Friday, December 08, 2006

As empresas ocupadas na Argentina

Via Mutualist Blog, um artigo sobre as empresas ocupadas na Argentina e as dificuldades que enfrentam devido à falta de definição legal do seu estatuto:

In recent years leading up to Argentina's 2001 financial crisis, thousands of factories have closed and millions of jobs have been lost. Many workers have decided to defeat the destiny of unemployment, taking over their workplace and recuperating their dignity as workers. More than 180 recuperated enterprises are up and running, employing more than 10,000 Argentine workers at cooperative-run businesses, which were closed down by bosses and reopened by employees. In almost all cases workers took over businesses that had been abandoned or closed by their owners in the midst of a financial crisis.

Many worker controlled factories today face hostility and frequently violence from the state. Workers have had to organize themselves against violent eviction attempts and other acts of state violence. This impacts the workers and the enterprises as it means that employees have to leave the work place, invest energy in a legal battle and fight for laws in favor of worker recuperated businesses.

To counter oppose an uncertain legal future, many recuperated enterprises have mobilized to press for the government to resolve their cooperative's legal status. On October 27, workers from Renacer domestic appliance cooperative, CUC worker run shoe company, BAUEN hotel, City Hotel, Bahía Blanca ex-Paloni slaughter house, La Foresta meat packing cooperative and Zanon-FaSinPat worker run ceramics plant rallied outside a federal court to push for a national expropriation law.

Since 2003, workers have operated the BAUEN cooperative hotel with no legal standing or government subsidies. Since taking over the hotel on March 21, 2003, the workers have slowly begun to clean up the ransacked hotel and rent out the hotel's services. The hotel re-opened with 40 employees and now employs some 150 workers.

Employees rallied throughout December last year to pressure the Buenos Aires city government to veto a law in favor of putting the hotel back into the hands of the former owner. The B.A. government refused to veto the law. If the BAUEN cooperative does not succeed in pushing through a new favorable law they risk losing their hotel.

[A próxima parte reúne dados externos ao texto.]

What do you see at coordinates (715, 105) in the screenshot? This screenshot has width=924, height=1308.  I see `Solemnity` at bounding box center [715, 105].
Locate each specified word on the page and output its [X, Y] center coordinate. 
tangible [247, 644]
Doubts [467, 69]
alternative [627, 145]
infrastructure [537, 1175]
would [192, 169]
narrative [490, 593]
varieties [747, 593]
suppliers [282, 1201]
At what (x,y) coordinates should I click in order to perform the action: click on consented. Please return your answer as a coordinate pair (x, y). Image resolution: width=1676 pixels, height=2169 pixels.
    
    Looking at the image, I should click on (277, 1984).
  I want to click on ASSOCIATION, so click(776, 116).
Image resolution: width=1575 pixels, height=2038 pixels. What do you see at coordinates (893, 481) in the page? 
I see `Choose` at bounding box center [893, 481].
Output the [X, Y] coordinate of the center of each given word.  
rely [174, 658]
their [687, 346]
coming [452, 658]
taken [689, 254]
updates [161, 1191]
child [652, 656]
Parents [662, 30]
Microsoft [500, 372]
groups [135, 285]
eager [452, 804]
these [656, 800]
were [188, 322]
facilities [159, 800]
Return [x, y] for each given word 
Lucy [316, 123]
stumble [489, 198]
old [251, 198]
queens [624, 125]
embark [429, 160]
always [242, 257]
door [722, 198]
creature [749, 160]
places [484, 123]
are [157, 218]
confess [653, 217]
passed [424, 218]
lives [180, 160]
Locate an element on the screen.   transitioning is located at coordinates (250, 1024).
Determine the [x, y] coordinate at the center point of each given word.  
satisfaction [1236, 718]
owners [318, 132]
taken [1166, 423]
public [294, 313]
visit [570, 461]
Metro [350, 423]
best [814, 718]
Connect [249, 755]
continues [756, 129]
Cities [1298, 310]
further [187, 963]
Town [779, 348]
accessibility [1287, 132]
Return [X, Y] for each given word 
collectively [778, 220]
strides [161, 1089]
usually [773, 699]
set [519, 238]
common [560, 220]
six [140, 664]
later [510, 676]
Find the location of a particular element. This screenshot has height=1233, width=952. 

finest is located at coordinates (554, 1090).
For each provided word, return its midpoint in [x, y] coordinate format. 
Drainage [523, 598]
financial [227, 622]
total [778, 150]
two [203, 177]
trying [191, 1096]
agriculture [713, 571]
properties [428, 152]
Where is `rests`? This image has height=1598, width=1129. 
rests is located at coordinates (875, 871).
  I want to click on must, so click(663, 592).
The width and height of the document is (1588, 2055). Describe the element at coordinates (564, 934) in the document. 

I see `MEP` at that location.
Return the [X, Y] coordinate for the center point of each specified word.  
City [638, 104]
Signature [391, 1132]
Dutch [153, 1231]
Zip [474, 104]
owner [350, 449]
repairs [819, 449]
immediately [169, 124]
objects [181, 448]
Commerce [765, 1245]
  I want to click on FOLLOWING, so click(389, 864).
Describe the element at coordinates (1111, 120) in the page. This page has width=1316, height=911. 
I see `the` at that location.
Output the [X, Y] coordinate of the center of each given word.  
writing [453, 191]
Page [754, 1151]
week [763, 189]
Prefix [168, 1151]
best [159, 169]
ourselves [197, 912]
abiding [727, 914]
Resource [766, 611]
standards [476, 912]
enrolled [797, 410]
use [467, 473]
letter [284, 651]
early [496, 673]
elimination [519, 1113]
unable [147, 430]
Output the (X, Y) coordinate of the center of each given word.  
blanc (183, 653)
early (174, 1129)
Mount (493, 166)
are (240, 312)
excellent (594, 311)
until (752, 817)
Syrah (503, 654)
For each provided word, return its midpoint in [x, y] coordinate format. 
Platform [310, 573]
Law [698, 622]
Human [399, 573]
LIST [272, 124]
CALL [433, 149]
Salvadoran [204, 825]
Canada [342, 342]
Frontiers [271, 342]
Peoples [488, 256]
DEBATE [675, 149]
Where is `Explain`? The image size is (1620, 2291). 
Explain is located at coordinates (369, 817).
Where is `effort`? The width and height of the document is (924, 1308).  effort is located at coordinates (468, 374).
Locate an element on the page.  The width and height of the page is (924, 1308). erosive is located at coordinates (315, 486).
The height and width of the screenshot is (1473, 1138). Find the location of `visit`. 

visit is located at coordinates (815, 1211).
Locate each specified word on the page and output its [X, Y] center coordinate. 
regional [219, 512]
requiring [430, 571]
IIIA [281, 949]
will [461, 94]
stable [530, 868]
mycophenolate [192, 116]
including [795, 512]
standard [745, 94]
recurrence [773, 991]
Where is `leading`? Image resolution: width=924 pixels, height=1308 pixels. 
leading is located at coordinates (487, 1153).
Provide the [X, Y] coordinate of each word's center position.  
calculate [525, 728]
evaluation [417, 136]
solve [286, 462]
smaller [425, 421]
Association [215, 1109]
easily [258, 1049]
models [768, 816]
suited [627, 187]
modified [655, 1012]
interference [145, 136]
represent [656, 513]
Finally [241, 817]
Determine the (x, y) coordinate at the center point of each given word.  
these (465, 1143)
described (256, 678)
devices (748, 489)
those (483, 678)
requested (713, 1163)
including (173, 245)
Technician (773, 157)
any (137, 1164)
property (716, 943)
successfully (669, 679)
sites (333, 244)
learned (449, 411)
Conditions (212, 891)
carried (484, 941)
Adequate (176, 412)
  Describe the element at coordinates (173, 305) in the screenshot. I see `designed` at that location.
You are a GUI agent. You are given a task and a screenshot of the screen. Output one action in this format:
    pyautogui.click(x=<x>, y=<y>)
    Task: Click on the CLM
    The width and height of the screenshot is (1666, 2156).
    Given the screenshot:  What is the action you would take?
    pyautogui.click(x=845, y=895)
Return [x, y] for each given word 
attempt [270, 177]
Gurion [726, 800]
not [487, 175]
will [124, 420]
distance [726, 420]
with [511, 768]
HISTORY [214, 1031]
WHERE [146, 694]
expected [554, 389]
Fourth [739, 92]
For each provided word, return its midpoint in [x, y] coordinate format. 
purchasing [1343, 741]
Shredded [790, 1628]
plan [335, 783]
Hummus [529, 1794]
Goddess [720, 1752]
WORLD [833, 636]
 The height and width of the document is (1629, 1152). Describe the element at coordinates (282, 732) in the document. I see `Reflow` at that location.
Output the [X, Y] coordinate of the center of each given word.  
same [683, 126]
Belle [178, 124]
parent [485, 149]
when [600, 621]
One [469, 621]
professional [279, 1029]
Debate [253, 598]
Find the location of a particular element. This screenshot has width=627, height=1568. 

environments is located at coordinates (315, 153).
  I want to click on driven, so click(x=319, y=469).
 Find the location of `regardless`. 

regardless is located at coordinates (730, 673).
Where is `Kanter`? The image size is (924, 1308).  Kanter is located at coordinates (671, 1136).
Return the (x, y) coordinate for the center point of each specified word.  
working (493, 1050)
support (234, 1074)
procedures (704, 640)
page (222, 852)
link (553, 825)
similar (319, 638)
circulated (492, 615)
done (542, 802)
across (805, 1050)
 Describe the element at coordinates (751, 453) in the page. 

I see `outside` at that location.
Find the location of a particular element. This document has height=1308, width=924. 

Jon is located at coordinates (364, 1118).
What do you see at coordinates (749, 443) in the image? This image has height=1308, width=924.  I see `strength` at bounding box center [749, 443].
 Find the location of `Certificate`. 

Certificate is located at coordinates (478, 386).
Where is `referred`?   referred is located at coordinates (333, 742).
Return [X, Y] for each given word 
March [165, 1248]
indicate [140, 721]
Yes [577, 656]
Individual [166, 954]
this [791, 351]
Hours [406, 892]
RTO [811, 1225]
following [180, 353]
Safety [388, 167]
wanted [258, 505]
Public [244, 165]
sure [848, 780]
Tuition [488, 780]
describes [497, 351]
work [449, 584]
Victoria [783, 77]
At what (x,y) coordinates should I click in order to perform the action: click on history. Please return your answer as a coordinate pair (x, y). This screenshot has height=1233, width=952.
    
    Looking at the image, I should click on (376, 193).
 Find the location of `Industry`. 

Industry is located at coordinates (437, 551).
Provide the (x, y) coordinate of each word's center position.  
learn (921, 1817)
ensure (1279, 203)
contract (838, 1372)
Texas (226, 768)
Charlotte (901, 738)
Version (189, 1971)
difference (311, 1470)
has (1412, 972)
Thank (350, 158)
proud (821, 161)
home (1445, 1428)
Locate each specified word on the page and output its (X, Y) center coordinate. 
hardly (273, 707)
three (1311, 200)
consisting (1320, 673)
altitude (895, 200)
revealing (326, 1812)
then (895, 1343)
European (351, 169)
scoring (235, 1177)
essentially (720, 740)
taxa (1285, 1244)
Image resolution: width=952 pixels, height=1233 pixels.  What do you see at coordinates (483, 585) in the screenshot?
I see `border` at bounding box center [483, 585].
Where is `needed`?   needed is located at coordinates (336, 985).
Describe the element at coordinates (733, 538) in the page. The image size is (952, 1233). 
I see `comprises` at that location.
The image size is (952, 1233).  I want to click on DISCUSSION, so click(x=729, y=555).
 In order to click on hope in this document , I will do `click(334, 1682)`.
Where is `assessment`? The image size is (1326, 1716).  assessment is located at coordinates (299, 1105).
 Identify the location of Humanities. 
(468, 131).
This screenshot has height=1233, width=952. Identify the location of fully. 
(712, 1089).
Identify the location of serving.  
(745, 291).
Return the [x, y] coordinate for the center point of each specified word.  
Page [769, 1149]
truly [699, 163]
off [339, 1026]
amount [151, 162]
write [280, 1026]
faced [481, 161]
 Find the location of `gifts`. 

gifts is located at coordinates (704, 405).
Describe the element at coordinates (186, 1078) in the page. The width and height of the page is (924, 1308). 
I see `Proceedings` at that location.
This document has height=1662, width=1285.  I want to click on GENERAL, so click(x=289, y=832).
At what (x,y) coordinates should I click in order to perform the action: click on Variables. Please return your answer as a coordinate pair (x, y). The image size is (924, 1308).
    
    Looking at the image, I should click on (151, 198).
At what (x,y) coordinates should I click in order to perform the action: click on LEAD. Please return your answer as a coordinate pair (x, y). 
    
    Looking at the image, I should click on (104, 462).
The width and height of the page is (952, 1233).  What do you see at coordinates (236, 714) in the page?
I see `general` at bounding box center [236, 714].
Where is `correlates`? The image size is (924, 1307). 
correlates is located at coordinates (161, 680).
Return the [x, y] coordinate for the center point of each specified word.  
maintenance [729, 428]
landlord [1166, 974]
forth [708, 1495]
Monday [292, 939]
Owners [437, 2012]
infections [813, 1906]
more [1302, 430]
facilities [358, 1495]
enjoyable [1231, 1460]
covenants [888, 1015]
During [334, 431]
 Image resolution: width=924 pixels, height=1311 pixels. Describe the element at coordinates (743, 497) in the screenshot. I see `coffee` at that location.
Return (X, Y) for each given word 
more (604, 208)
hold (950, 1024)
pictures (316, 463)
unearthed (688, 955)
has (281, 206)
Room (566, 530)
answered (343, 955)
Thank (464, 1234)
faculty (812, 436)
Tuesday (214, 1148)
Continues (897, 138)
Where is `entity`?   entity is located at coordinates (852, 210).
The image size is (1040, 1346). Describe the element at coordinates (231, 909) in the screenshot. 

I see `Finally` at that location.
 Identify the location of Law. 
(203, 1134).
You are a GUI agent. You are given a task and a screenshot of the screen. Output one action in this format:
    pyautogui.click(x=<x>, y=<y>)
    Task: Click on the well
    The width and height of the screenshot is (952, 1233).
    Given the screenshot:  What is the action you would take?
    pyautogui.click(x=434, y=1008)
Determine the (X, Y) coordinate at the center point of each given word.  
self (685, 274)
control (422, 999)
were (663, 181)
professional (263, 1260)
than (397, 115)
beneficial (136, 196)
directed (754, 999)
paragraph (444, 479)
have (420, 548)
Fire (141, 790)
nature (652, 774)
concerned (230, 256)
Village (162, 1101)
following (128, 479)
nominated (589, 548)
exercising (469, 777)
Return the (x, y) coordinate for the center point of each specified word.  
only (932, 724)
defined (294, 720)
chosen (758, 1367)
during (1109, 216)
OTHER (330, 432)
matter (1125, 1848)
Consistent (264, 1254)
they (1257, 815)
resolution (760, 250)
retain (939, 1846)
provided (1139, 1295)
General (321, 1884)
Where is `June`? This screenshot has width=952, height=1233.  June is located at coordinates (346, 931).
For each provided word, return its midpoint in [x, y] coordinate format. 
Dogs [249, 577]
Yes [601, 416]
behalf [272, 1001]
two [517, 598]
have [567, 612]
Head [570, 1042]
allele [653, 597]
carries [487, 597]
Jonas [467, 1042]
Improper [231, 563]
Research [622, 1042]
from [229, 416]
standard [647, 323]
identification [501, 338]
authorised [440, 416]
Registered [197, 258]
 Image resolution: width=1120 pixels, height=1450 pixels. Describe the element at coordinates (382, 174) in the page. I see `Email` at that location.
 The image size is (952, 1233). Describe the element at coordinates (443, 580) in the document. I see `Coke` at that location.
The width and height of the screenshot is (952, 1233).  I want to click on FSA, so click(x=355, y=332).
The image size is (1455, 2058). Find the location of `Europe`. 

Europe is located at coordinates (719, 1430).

A dozen workers from Renacer (Ex-Aurora) traveled over 5,000 kilometers for the rally in Buenos Aires, to press for the permanent expropriation of their plant. The Renacer domestic appliance producer cooperative formed in 2000 after the former owner decided to shut down operations, owing banks and workers' thousands of dollars in unpaid salaries. The plant formerly known as Aurora produced washing machines. For decades industry activity had declined in the region, which is the most expensive places to live in Argentina. Ushuaia is also known as "the end of the world," with a harsh artic climate, less than 500 kilometers from the Southern Artic.

"The auctioning off of our plant is a constant threat, we are looking for a permanent solution so we can produce our own products independently of the state," explains Monica Acosta, the current president of Renacer. Over 100 workers and their families rely on the cooperative, which hasn't been able to put out full production inside the plant. "Most of the expropriation laws that recuperated enterprises have won last two years. After two years, the cooperative has to go through the process once again and look for a legal solution in order to continue to produce."

1 comment:

Anonymous said...

há casos de sucesso como por exemplo dos trabalhadores de uma industria de ceramica.

é obvio que a intervenção repressora do estado só dificulta as coisas.

penso que quando este tipo de coisas ocorrem, o estado não deve participar de forma alguma.